Hoy he estado en el cumpleaños de dos grandes amigos. Desde hace años, en mi vida, cumplir años se está convirtiendo en una celebración de la amistad y los buenos momentos. Algo que te hace sentir afortunado. El de hoy no podía ser menos, y hemos aprovechado para hacer lo de siempre, de una forma distinta: mofarnos los unos de los otros, comer y beber hasta hartarnos y echar de menos a los que no estaban por la distancia. Esto, que de por sí hace que esta noche duerma con una sonrisa tonta en la boca, también ha propiciado reflexiones de todo tipo. Pero me quedo con una. Quizás haya sido la primera. Además, en la intimidad de un café a dos bandas antes del alboroto.
Cuando alguien que te importa, de una forma totalmente lúcida, pese a sus circunstancias, es capaz de darte una lección sobre lo que es el amor. Cuando alguien a quien le importas, a pesar de que las cosas no le vayan bien, te sonríe y te hace ver lo que es “estar enamorado hasta las trancas”, uno (por no decir yo) confía. Confía en lo inesperado, en lo que puede suceder sin esperar, y en que esa confianza tiene sentido, que está contrastada en la sinceridad de alguien que te importa y a quien le importas.
Mi educación sentimental, para qué engañarme, no ha sido lo maravillosa (ni abundante en experiencias) que imaginé en mi adolescencia. Es más, la mayoría de ocasiones el amor, con lo rotunda que es la palabra, ha sido sinónimo de desilusión (que no frustración) y de inseguridad (por el traje de pequeño fracaso). Y los años han forjado en mí una perspectiva de no esperar nada y de intentar dejarme sorprender por lo que pueda ocurrir. Como es normal, y humano, en ocasiones no me creo nada de esta racionalidad, y soy el primero que construyo castillos en el aire y me inundo de ilusiones ante una mirada especial, un roce de manos o una cercanía sensible.
El caso es que estaba dejando de creer en la rotundidad de esa palabra, por mucho que en mi carácter ese pensamiento jugara a contracorriente. Y ese alguien que me importa, con la transparencia de sus palabras, me ha recordado lo hermoso que es amar y sentirse amado, aunque sólo sea un momento en tu vida. Suena a cliché, suena a canción repetida o a verso barato. Pero me da igual lo que suene a los demás. Hoy, para mí, sonaba a mil trompetas en el cielo, a cosquillas en el estómago, a querer ser mejor persona, a piel erizada y sonrojo. Hoy sonaba a ti, que me esperas en la esquina de los días que vienen, que quizás ya estás en mi vida. Hoy, gracias a alguien que me importa, me acuesto feliz, y eso es mucho más de lo que hago cualquier día.

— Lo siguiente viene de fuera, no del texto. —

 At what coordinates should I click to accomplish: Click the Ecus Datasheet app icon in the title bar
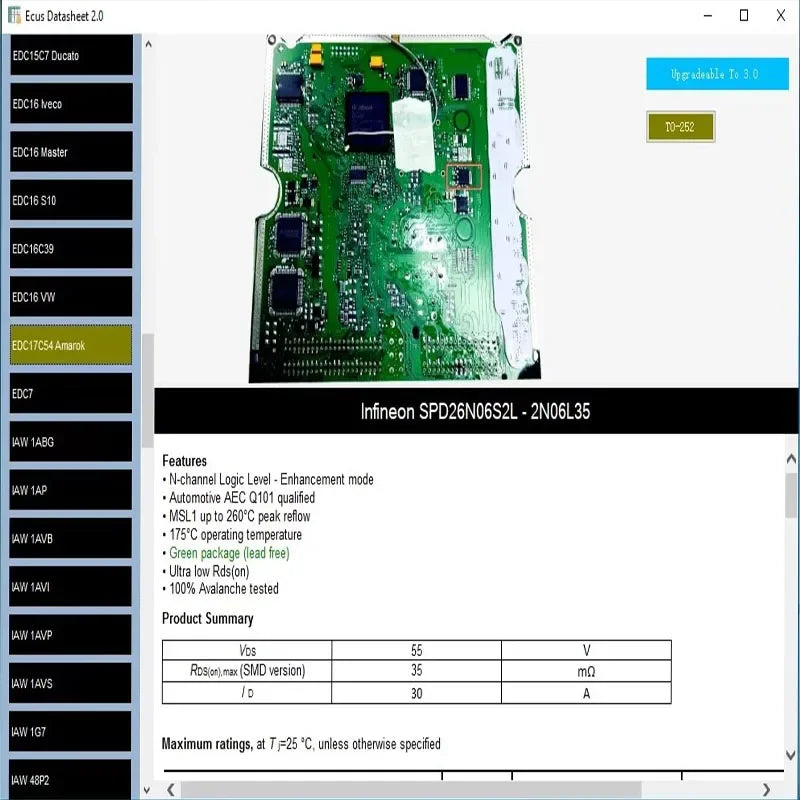point(14,16)
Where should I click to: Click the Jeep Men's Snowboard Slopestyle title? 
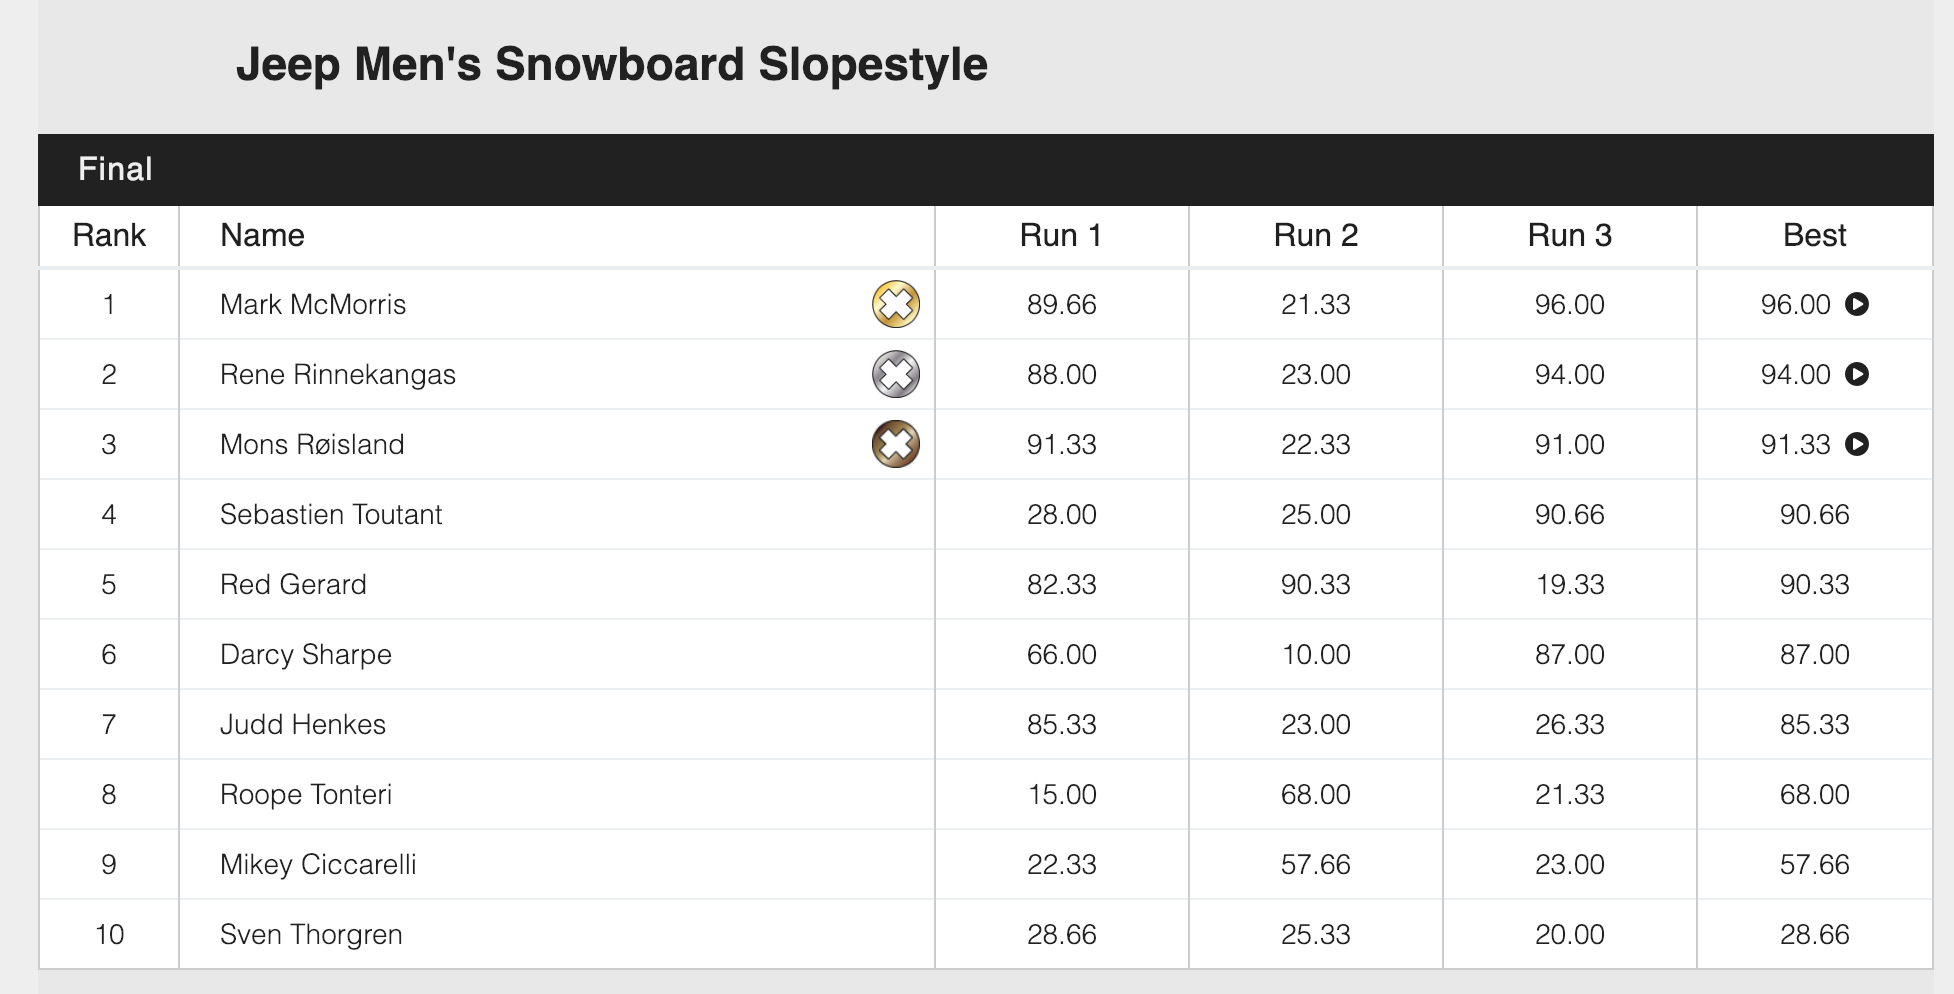tap(612, 65)
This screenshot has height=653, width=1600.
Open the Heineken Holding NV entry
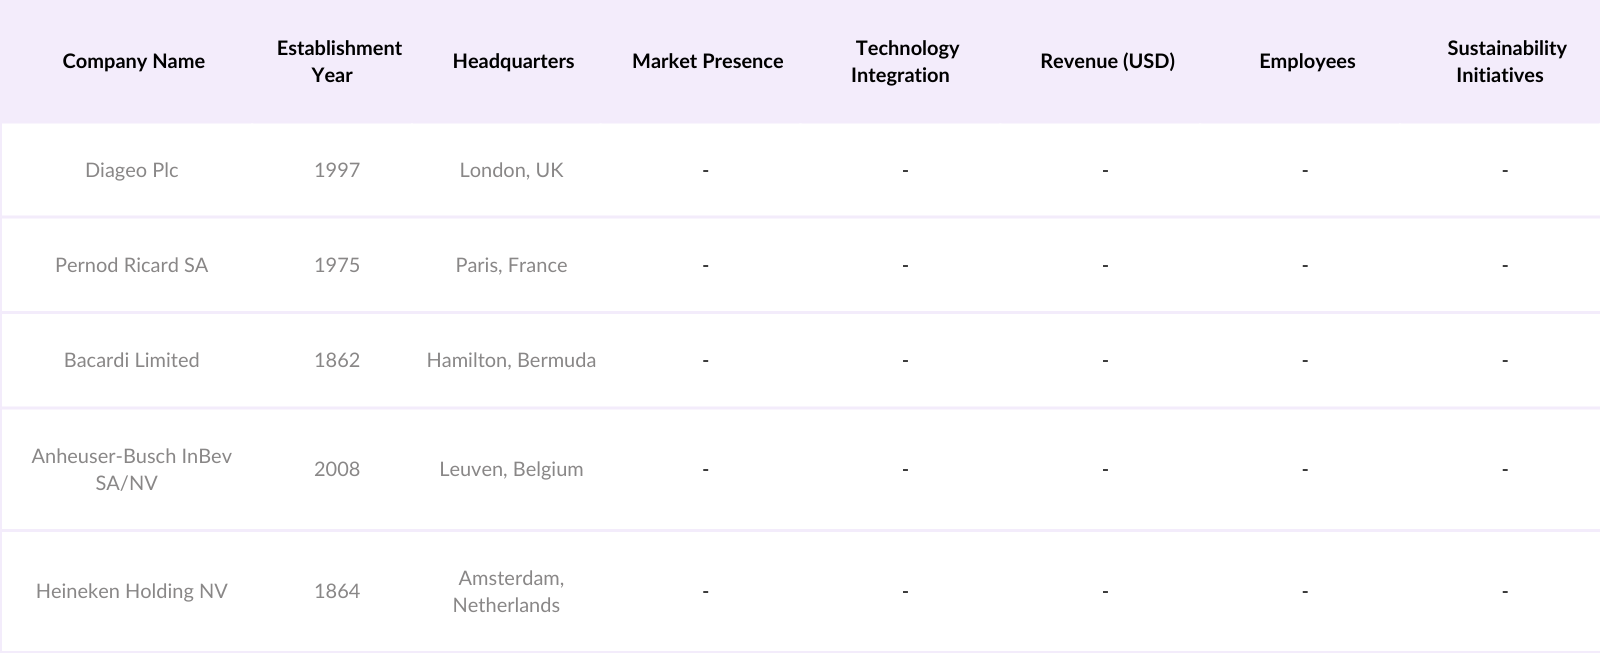tap(131, 591)
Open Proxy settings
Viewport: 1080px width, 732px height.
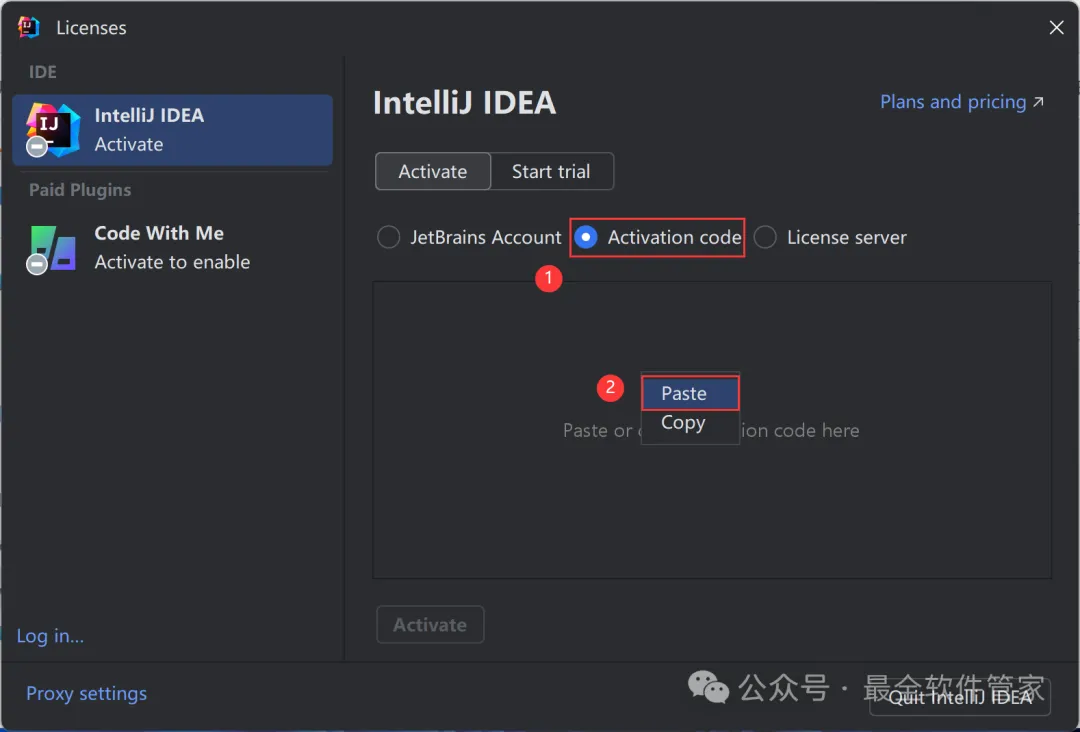86,694
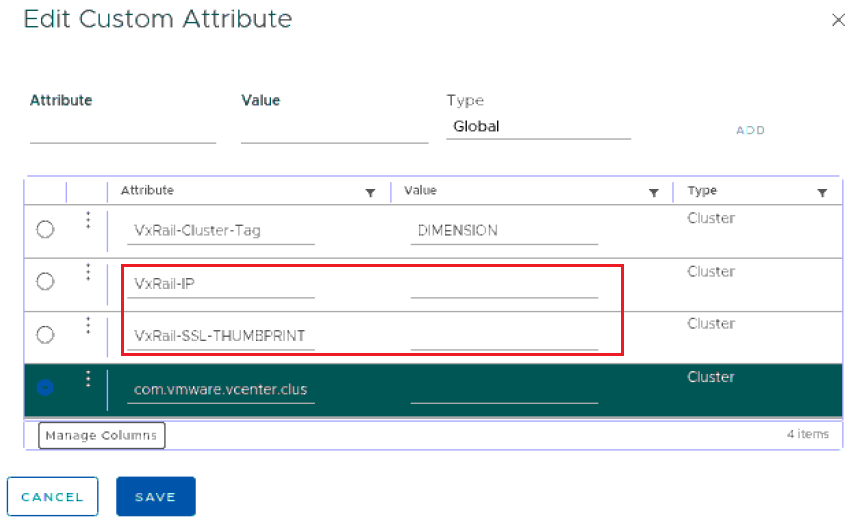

viernes, 4 de diciembre de 2009

La vie devant soi

Hace años que ví esta película francesa. "Madame Rosa" ha sido su título en castellano, si bien el original, La vie devant soi (La vida ante tí) le hacía más justicia por el simple hecho de conservar el título de la pequeña novela que adaptó, de Romain Gary (Emile Ajar). Mi recuerdo de ella fue, durante mucho tiempo, la impresionante actuación de Simone Signoret (un canto de cisne) y pequeños retazos de un historia dura, triste, tierna y bellísima a la vez. Madame Rosa es una ex prostituta judía de cerca de 70 años (superviviente de Auschwitz) que se gana a duras penas la vida dando albergue temporal en su casa de París a los hijos no deseados de las prostitutas del barrio. Su edificio está lleno de personajes pintorescos, en un mosaico de razas, religiones y nacionalidades, que tienen en común el drama y la comedia de la vida, ahí es nada. Por ello, cuando encontré el libro no dudé en comprarlo (y en regalarlo, en alguna ocasión). Película y libro me atraparon, y aún siguen en mi cabeza en puntuales ecos.
Anoche, ese recuerdo ha mutado. Escenario, Teatro Principal de Cartagena. Madame Rosa no era Simone Signoret sino Concha Velasco, en su propio canto de cisne. Disfruté, reí, lloré, me emocioné de nuevo ante el reflejo de la vida, tanto la que está marcada por un pasado demasiado doloroso, como la que no tiene sentido por la ausencia y el vacío. Fue imposible no sentir, no identificarse ante retazos de amor, soledad, esperanza, ilusión, tristeza y abandono. Imposible no salir a tu mundo y permanecer ajeno al andar rápido del transeúnte, al comentario del compañero o a la esperanza de un mail, sin el peso de la mirada gastada y benévola de Madame Rosa o la pasión de Momo. Quizás estoy demasiado sensible estos días, pero aún sigue en mi mente la frase final de la obra: "las cosas son como las personas, sólo tienen valor cuando alguien las ama". Aunque me encuentre solo en estos momentos, sonrío. Sonrío porque tengo conciencia de lo afortunado que soy por tener este maravilloso grupo de amigos que me recuerda cada día la vida. Y me gustaría, en esos tontos juegos de ilusiones que creamos de vez en cuando, prestaros a Madame Rosa y a Momo, que os conozcan para dibujar una sonrisa en su rostro que le devuelva dignidad a la vida. Sé que he repetido muchas veces la palabra vida, pero mucha vida no hace daño, si estáis en ella.

martes, 1 de diciembre de 2009

Sentirse gris


La tristeza fumigó de tristeza las ráfagas de viento seco.
La tristeza encendió hoy los vendavales de la desilusión.
La tristeza es una señora gris vestida de gris rasgada de gris.

Hoy soy de la tristeza
-mañana igual vuelvo a sonreir-

Hay días, no preguntes por qué, que todo parece gris, que los anhelos, las querencias y hasta las necesidades se encuentran un pasito más allá del que puedes dar en ese momento. Que miras a tu alrededor y te emociona el juego de los niños en el parque de los Juncos, el paseo de los ancianos con la compra o las manos entrelazadas de la gente. La sonrisa más cercana parece la más lejana, y, cualquier cosa, hasta la más tonta (casi siempre la que me recuerda a mí) te humedece los ojos. Con el frío, el gris del cielo me hace sentirme gris, y me resalta mis ratos (últimamente demasiado largos) de soledad. No hacen falta divagaciones sobre depresión prenavideña, sobre la soledad auto-impuesta o la lejanía de lo que quieres. Lugares comunes. Es más sencillo que todo eso. En mi pueblo dicen para esto "que uno no se encuentra", y , como siempre, la sabiduría del pueblo acierta. No me encuentro, y por eso soy "tristegris", porque quizás me estoy ilusionando en colores que no me van a vestir, o porque quizás hoy la sensibilidad me anuncia que necesito un cambio, un "encuentro". Así que, para mañana, me marco un propósito, encontrarme en tí, en tí y en tí (ya sabéis quiénes sois), y por favor, ayudarme a vestirme de colores. No me gusta ser gris.